His bravery and aplomb got him associated with union activities in his teenage. Impressed by his organising skills the workers of the grocery chain accepted him in a leadership role and in turn Hoffa organized his first labour strike that saw the workers landing up with a better contract.
He left the grocery chain around 1932 and thereafter accepted invitation to play the role of an organizer with the Teamsters Local 299 in Detroit.
He along with other union leaders thrived in unifying different local unions of truckers and in this manner membership of Teamsters union which was 75,000 in 1933 rose to 170,000 in 1936, to 420,000 in 1939 and advanced further during the ‘Second World War’ reached a million counts by 1951.
Many strategies to strengthen union in different companies to win contracts were applied by Teamsters including secondary boycott and quickie strikes in which Hoffa played an instrumental part. Over the years Teamsters emerged as one of the most strong and effective unions in the US.

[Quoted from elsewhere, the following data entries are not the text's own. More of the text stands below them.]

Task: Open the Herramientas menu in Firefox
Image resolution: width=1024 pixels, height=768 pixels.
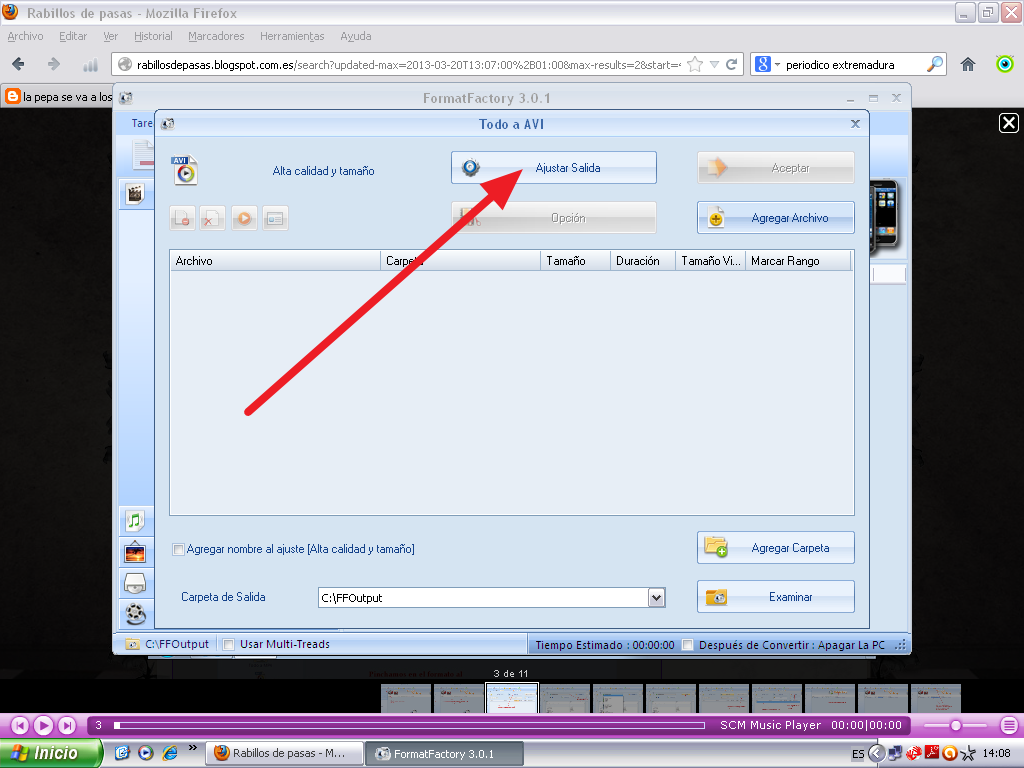Action: [291, 36]
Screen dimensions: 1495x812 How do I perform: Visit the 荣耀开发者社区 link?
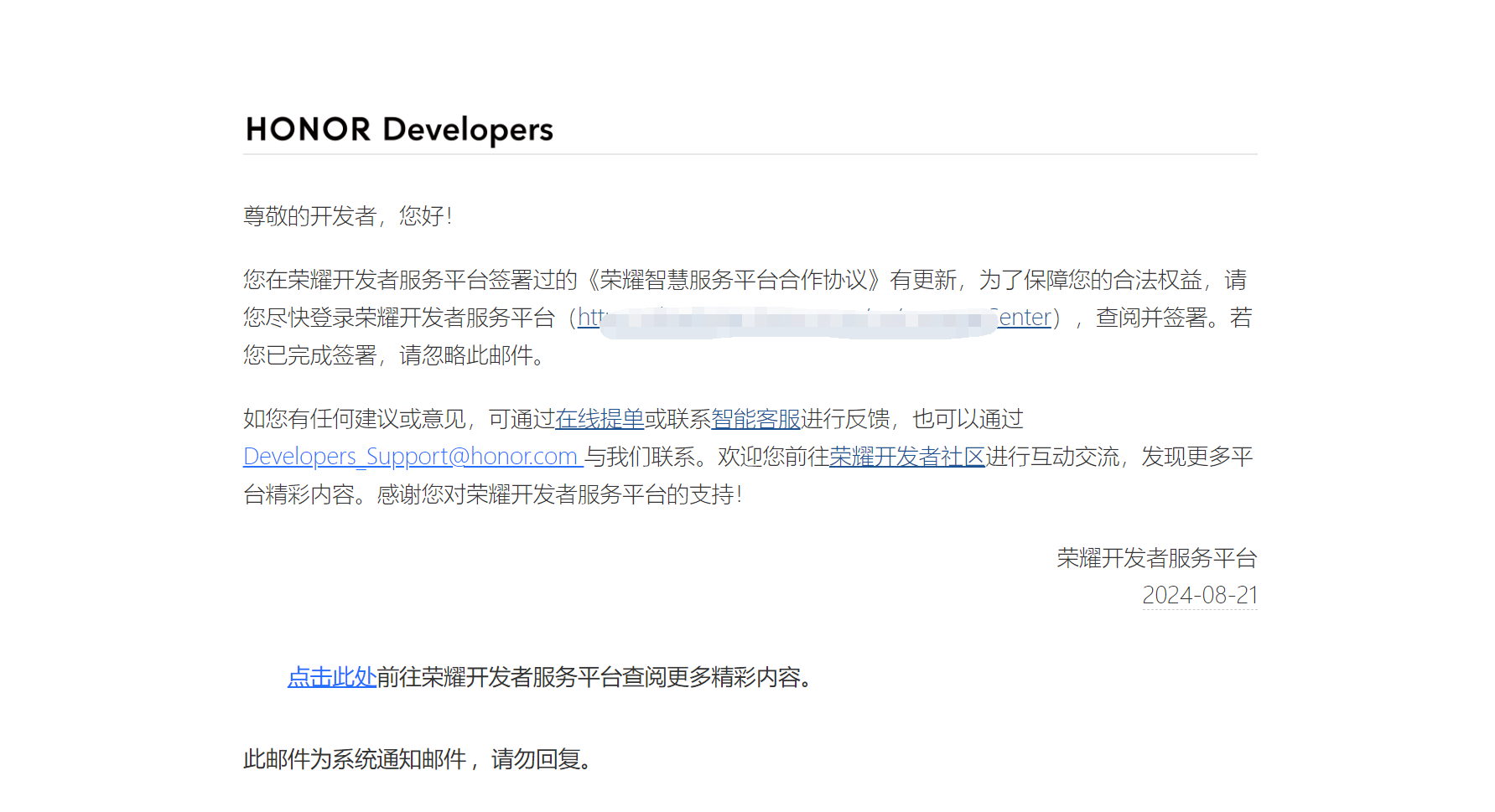pyautogui.click(x=906, y=457)
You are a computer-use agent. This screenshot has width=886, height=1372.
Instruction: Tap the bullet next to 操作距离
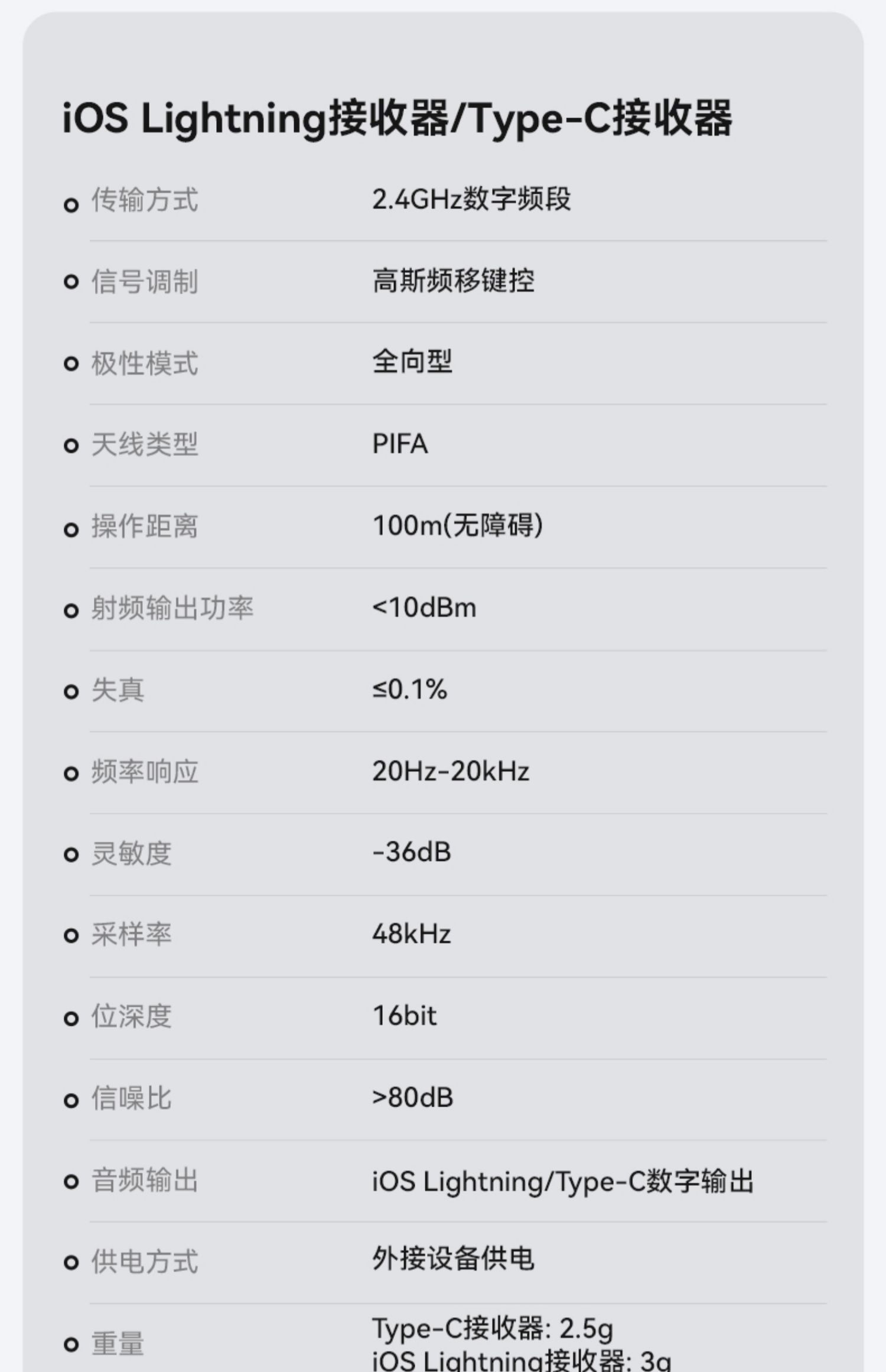(71, 529)
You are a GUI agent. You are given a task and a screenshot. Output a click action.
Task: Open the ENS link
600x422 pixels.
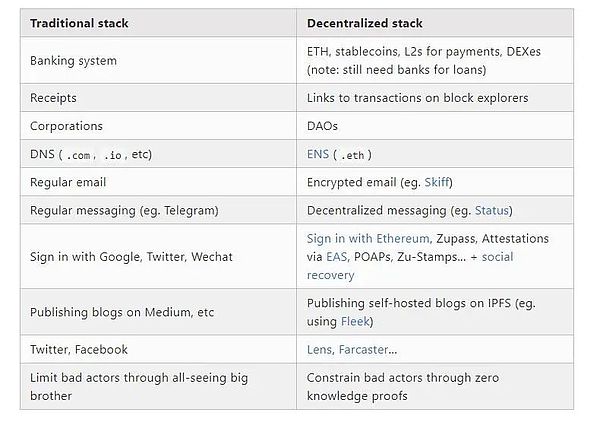[318, 155]
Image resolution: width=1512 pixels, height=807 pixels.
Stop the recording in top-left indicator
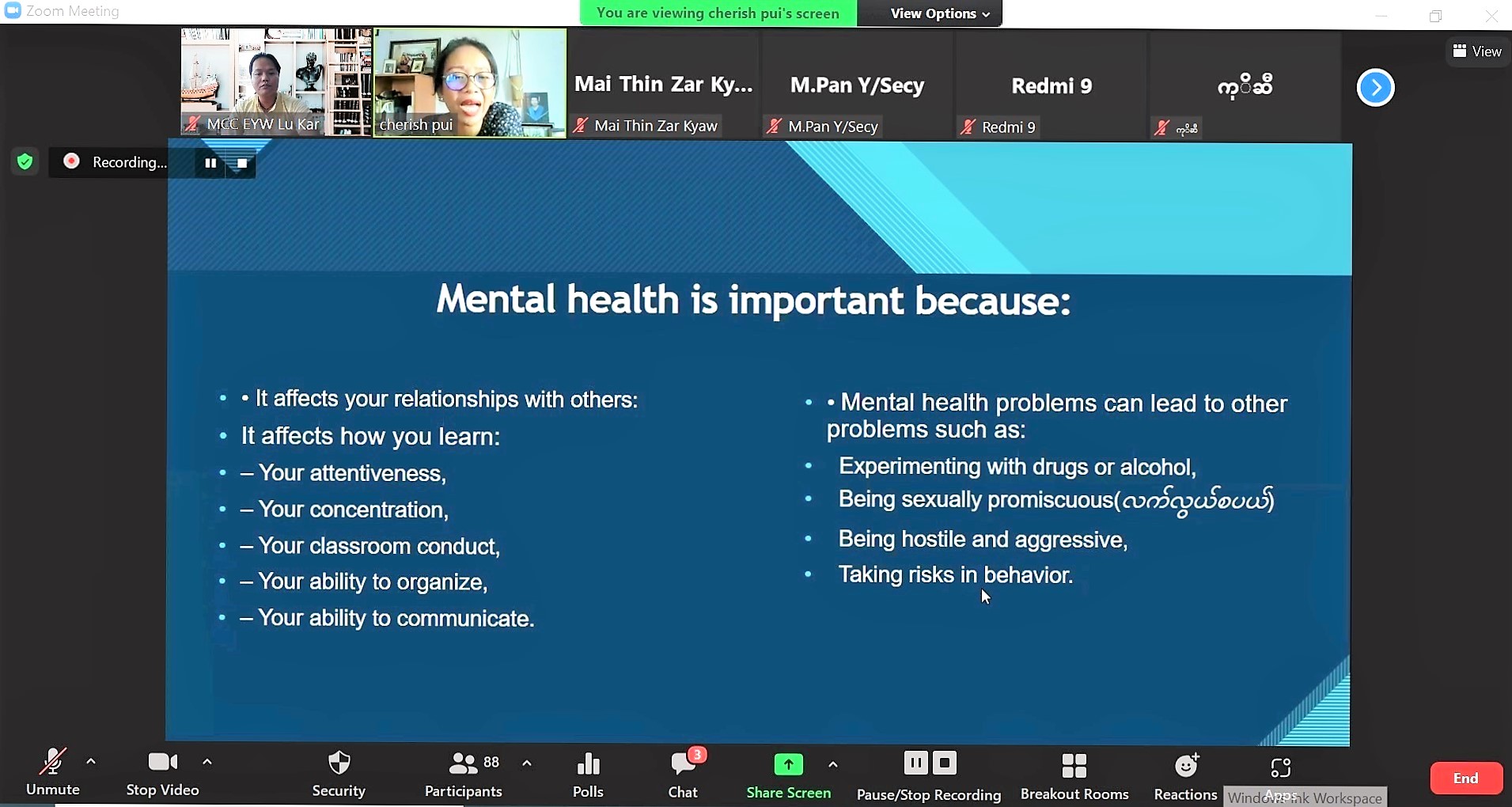242,163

In December 1946 he became president of Local 299 and in a short while began leading the unified group of locals of Detroit region. Thereafter his role furthered as head of the Teamsters groups in Michigan.
During those times gangsters played influential role in controlling truck unions and all through the 1950s Teamsters was under such influence. Such effect grew with time and saw Hoffa gradually getting associated with elements of organized crimes while effecting development of IBT.
He suppressed an internal rebel brewing up against Dave Beck in IBT by attaining Central States regional support for the latter at the 1952 IBT convention held in Los Angeles. As a result of this Beck, the incoming president of IBT, made Hoffa IBT’s national vice-president.
His new responsibility as vice president saw him travelling across the country and he spent less time in Detroit. Meanwhile in 1955 the headquarters of IBT shifted from Indianapolis to Washington, D.C.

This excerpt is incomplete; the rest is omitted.